#### [Input data]

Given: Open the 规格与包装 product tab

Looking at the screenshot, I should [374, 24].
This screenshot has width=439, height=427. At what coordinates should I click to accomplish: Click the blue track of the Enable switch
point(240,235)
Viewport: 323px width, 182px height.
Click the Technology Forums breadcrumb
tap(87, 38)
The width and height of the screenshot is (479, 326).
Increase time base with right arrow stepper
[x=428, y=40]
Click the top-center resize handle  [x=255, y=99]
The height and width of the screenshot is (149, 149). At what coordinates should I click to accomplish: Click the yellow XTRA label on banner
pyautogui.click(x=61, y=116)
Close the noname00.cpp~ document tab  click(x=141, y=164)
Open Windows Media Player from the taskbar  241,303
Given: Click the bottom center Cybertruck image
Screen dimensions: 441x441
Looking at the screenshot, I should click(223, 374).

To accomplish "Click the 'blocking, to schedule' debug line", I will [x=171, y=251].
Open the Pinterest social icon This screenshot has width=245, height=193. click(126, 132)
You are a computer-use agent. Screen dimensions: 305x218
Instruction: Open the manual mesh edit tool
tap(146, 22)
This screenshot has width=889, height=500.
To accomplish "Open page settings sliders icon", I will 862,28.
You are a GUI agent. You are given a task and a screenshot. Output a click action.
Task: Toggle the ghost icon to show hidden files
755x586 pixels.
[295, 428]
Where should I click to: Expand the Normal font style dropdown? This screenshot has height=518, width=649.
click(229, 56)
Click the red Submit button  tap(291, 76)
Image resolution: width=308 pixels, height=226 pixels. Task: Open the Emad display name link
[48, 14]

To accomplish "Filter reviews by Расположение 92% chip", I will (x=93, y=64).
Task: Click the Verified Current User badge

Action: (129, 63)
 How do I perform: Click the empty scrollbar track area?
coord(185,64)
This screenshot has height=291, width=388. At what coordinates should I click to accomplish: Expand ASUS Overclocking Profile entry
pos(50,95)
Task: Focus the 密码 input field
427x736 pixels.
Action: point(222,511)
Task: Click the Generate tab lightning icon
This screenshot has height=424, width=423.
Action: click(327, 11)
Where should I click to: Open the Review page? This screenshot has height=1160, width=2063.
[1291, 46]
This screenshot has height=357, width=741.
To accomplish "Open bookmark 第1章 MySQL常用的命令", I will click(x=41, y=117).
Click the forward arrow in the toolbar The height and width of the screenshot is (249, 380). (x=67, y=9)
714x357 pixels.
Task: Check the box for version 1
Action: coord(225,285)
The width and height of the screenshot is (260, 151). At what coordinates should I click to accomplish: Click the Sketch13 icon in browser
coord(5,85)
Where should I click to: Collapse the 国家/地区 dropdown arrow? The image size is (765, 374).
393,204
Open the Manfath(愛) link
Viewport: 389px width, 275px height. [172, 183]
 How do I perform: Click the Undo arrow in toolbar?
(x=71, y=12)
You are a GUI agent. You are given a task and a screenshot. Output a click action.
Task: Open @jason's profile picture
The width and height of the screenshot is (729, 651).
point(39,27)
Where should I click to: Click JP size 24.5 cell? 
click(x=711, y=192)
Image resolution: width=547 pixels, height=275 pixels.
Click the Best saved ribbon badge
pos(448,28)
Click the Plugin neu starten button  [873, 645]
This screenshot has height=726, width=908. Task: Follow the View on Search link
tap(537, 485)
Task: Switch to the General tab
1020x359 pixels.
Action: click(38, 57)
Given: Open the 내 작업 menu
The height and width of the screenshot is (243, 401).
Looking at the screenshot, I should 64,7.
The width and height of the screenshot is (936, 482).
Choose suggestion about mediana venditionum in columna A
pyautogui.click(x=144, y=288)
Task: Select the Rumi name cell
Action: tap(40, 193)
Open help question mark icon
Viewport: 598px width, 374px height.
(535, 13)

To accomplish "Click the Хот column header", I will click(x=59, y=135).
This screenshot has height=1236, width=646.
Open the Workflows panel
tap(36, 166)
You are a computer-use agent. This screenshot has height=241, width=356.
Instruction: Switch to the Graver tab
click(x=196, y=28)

#### [To do]
Your task is to retype, exactly and only, the lines from the one with "Given: Open the 내 작업 menu" through the final line above.

#### [Exercise solution]
Given: Open the 내 작업 menu
The height and width of the screenshot is (243, 401).
Looking at the screenshot, I should 64,7.
The width and height of the screenshot is (936, 482).
Choose suggestion about mediana venditionum in columna A
pyautogui.click(x=144, y=288)
Task: Select the Rumi name cell
Action: tap(40, 193)
Open help question mark icon
Viewport: 598px width, 374px height.
(535, 13)

To accomplish "Click the Хот column header", I will click(x=59, y=135).
This screenshot has height=1236, width=646.
Open the Workflows panel
tap(36, 166)
You are a computer-use agent. This screenshot has height=241, width=356.
Instruction: Switch to the Graver tab
click(x=196, y=28)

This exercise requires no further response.